O julgamento e suas implicações

Sérgio Ricardo Cavaliere está sendo julgado na Primeira Turma do STF, parte de um grupo que, segundo a PGR, é responsável pelo planejamento do golpe de Estado, incluindo o plano “Punhal Verde e Amarelo”. O procurador-geral da República, Paulo Gonet, pediu a condenação de todos os réus, alegando que eles formaram uma organização criminosa armada e tentaram abalar o Estado Democrático de Direito.

Conclusão da defesa

Ao concluir sua argumentação, Igor Vasconcelos pediu que o tribunal avaliasse a coerência entre o que é dito e o que realmente aconteceu.

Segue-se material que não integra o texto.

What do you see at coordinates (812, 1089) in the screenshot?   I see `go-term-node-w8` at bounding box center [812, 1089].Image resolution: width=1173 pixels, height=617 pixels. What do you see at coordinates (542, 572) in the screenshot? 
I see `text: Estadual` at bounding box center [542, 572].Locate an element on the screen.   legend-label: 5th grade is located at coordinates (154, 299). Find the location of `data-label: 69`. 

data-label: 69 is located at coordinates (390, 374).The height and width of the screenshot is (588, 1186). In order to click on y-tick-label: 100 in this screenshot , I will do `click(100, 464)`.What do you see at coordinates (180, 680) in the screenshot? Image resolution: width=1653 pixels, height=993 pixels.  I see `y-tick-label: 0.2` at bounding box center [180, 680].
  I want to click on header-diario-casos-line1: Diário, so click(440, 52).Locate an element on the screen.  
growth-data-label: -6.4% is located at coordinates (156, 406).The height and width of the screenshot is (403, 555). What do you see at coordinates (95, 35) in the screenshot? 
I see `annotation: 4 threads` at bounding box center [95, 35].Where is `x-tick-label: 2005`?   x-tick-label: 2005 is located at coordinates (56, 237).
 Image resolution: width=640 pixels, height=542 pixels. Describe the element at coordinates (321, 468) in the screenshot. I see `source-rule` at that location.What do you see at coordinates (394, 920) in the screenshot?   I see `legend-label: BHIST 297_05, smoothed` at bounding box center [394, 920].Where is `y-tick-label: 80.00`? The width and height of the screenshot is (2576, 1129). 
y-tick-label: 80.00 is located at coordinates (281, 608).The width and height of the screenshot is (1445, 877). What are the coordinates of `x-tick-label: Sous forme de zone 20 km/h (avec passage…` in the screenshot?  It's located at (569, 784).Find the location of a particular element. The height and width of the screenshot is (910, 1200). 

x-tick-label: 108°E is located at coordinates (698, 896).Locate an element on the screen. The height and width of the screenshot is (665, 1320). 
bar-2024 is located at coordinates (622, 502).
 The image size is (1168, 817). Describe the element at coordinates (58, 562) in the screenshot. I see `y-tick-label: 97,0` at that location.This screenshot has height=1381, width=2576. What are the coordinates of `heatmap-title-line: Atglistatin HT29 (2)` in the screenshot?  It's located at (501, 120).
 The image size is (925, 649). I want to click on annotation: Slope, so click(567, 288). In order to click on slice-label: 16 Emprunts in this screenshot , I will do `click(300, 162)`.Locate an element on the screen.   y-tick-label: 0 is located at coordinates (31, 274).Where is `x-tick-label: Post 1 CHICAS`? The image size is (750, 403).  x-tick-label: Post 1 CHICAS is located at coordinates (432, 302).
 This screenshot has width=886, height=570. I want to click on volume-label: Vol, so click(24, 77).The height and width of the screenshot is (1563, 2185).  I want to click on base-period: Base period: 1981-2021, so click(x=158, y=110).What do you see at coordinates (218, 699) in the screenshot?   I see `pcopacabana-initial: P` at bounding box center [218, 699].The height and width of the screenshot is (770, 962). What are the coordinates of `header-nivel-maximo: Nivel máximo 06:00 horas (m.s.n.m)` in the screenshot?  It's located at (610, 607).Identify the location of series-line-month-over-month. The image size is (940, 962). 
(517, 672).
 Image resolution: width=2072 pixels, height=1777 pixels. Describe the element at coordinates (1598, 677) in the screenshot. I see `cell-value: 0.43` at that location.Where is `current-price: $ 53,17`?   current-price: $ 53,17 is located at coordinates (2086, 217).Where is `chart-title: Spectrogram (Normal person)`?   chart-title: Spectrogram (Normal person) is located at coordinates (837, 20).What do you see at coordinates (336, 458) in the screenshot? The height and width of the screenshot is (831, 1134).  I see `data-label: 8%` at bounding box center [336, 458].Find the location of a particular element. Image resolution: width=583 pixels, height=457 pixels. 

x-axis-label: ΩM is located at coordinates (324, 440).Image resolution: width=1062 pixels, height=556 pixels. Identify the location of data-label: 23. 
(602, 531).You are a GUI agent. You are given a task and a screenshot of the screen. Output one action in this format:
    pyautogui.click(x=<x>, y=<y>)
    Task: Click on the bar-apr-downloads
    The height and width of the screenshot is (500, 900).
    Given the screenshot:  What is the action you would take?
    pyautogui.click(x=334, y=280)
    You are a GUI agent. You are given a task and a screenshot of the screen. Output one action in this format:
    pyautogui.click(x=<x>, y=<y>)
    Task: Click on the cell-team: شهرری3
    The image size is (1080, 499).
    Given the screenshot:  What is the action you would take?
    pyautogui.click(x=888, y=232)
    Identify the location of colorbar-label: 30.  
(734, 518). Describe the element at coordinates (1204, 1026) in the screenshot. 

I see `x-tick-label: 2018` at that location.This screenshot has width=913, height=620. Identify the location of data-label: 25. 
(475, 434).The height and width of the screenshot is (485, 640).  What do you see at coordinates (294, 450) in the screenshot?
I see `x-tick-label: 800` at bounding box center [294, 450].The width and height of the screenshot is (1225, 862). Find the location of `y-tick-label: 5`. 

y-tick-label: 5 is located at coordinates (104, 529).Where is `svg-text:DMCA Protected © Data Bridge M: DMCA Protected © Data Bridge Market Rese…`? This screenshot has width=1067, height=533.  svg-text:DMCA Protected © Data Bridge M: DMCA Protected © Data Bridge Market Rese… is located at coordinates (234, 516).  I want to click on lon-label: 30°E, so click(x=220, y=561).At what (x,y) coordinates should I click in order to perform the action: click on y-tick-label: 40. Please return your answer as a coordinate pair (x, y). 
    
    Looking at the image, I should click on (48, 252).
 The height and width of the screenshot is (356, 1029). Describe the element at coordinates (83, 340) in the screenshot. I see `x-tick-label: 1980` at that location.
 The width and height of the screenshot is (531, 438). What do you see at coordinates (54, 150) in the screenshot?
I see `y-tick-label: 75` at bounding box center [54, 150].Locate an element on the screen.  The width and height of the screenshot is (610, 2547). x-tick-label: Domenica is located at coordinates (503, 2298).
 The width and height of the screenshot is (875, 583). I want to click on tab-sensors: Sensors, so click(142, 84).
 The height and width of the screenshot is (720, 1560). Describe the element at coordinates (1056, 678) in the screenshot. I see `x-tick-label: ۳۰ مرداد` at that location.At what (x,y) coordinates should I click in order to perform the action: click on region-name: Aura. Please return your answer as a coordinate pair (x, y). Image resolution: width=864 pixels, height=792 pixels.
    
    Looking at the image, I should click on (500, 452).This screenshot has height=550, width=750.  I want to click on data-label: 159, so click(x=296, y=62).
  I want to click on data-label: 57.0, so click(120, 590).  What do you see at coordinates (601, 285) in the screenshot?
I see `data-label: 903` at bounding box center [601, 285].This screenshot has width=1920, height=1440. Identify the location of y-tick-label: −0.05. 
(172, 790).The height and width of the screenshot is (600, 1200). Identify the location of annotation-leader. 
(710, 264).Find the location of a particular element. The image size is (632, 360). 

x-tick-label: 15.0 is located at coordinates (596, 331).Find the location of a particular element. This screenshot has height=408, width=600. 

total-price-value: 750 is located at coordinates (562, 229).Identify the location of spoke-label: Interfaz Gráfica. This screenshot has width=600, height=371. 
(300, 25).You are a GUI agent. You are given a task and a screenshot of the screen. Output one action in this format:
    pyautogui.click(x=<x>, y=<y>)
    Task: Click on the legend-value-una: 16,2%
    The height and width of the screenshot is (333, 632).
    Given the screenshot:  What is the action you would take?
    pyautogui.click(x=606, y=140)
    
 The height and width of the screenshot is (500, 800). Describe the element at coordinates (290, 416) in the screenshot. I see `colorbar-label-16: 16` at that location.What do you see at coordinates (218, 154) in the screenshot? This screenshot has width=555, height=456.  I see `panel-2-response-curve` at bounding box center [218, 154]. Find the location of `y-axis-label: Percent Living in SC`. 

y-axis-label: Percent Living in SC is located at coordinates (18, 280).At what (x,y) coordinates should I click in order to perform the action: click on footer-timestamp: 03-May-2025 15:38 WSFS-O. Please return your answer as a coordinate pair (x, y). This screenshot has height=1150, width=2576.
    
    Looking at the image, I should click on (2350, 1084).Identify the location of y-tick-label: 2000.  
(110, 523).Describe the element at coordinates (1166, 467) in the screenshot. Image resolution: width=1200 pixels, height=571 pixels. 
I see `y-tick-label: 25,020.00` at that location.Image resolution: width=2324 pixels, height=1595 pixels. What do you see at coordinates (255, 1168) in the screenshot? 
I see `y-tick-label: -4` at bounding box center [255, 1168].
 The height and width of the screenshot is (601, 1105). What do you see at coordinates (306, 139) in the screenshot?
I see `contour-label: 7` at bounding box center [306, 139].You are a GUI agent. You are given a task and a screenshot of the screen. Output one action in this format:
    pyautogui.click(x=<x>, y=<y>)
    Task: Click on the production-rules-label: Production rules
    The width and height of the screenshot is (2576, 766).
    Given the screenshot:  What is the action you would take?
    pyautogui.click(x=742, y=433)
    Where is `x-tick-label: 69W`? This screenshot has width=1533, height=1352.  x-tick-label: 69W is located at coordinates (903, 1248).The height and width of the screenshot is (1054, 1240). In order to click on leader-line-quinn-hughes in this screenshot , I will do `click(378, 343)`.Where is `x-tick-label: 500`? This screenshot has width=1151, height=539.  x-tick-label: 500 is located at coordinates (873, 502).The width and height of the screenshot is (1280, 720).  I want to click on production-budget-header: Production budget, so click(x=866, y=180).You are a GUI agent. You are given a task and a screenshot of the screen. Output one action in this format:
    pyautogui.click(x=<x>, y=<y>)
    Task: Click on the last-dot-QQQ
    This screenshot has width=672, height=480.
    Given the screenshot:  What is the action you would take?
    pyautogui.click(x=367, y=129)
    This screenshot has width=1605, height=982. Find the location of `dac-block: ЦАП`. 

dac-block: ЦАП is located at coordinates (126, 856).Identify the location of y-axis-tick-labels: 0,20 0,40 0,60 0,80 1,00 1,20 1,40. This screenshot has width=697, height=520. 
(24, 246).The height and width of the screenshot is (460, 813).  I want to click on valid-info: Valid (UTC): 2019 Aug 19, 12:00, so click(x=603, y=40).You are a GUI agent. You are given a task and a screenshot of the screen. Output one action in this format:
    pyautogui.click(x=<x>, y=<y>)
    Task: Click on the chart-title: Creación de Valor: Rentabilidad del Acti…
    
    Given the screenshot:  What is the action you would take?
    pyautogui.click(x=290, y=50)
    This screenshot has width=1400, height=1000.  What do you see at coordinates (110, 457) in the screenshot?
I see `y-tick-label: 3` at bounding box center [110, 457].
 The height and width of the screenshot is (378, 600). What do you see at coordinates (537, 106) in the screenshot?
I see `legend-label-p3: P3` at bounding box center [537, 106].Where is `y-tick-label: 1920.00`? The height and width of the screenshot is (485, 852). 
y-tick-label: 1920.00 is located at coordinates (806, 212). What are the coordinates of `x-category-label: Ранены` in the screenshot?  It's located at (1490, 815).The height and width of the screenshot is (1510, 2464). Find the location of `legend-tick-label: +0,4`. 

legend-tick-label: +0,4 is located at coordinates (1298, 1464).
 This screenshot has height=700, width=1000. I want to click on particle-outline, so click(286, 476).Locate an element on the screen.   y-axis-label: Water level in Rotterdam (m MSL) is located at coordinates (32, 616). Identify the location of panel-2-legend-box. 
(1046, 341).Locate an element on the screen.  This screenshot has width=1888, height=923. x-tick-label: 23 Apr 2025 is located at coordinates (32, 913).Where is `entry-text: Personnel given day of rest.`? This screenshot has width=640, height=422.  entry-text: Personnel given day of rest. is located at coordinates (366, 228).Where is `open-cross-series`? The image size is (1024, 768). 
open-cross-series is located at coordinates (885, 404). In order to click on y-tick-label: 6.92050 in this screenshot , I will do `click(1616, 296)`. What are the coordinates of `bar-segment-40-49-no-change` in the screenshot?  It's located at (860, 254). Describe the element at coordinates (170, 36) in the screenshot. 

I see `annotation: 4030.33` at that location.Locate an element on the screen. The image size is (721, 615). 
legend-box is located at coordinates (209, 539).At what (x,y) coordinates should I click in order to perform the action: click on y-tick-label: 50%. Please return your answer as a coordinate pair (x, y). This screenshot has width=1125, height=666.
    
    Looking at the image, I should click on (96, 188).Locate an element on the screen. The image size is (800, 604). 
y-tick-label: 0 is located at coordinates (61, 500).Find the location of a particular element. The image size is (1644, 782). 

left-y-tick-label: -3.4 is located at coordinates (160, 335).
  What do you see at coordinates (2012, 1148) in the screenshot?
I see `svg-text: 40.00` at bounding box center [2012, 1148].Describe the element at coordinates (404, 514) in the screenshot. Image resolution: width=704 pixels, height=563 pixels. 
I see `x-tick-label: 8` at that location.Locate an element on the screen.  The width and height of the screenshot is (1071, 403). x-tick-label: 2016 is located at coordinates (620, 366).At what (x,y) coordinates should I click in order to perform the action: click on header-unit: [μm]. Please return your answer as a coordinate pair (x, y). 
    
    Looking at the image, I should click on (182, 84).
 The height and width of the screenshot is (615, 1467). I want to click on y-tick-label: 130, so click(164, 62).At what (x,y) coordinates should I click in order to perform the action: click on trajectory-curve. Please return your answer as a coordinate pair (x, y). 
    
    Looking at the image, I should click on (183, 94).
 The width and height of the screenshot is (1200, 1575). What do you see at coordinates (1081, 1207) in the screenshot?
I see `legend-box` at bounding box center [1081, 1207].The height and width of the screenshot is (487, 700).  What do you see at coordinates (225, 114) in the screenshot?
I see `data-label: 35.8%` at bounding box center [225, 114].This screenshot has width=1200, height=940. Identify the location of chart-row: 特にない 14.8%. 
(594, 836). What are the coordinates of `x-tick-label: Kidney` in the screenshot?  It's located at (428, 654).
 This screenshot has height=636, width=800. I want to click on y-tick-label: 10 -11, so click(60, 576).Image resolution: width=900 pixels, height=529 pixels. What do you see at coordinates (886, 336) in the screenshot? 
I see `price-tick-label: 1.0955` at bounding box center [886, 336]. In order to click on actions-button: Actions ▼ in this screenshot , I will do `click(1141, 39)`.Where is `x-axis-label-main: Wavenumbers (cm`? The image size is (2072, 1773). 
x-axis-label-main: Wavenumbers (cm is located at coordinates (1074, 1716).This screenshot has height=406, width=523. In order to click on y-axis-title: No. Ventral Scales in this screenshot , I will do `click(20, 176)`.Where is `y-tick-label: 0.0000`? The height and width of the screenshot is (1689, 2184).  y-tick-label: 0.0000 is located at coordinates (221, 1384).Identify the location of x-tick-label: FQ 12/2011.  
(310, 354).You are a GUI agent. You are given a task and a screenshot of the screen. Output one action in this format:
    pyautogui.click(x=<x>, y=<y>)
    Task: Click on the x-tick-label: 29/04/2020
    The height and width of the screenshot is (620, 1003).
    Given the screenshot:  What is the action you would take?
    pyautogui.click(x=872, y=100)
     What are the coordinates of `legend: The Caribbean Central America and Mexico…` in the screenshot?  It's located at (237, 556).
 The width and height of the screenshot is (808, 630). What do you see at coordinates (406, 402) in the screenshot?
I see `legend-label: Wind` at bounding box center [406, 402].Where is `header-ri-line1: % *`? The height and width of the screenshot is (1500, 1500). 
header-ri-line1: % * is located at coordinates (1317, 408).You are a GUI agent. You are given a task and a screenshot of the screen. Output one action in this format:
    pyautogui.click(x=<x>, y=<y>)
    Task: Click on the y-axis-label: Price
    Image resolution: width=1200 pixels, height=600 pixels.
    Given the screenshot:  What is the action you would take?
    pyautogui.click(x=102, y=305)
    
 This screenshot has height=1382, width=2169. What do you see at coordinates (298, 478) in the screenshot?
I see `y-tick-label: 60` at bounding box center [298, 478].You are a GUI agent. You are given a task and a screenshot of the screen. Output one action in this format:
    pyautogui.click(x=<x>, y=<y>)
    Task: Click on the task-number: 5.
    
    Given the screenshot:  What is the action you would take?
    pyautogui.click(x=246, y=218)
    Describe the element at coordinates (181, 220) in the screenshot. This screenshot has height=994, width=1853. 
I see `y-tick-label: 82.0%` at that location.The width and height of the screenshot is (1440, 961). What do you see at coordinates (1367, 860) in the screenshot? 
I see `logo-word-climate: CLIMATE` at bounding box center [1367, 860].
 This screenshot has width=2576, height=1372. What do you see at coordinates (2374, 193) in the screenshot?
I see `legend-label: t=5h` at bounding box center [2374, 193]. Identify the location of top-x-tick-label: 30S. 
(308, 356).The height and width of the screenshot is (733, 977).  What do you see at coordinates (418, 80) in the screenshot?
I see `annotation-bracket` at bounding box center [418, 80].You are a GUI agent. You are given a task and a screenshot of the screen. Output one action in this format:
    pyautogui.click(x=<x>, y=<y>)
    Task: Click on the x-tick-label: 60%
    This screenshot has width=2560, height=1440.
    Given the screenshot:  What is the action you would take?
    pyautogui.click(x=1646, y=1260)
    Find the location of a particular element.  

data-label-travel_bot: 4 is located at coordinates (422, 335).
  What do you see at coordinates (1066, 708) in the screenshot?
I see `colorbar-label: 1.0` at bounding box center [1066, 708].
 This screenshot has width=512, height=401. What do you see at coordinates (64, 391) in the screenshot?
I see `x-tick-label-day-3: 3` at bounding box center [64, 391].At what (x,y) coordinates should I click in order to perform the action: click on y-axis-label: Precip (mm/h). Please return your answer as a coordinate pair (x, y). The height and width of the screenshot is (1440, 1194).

Ele finalizou sua sustentação com um apelo por justiça, reiterando a necessidade de uma análise cuidadosa e imparcial do caso de seu cliente, Sérgio Ricardo Cavaliere.

Consequências para os réus

O julgamento ainda está em andamento, e as decisões do STF podem ter repercussões significativas sobre a integridade das instituições democráticas e sobre os acusados, que enfrentam graves acusações. Ronald Ferreira de Araújo, outro réu, foi poupado do pedido de condenação, pois não há provas de sua participação nos atos violentos, segundo o procurador. O cenário político continua tenso, à medida que o país observa atentamente o desfecho deste caso de grande relevância.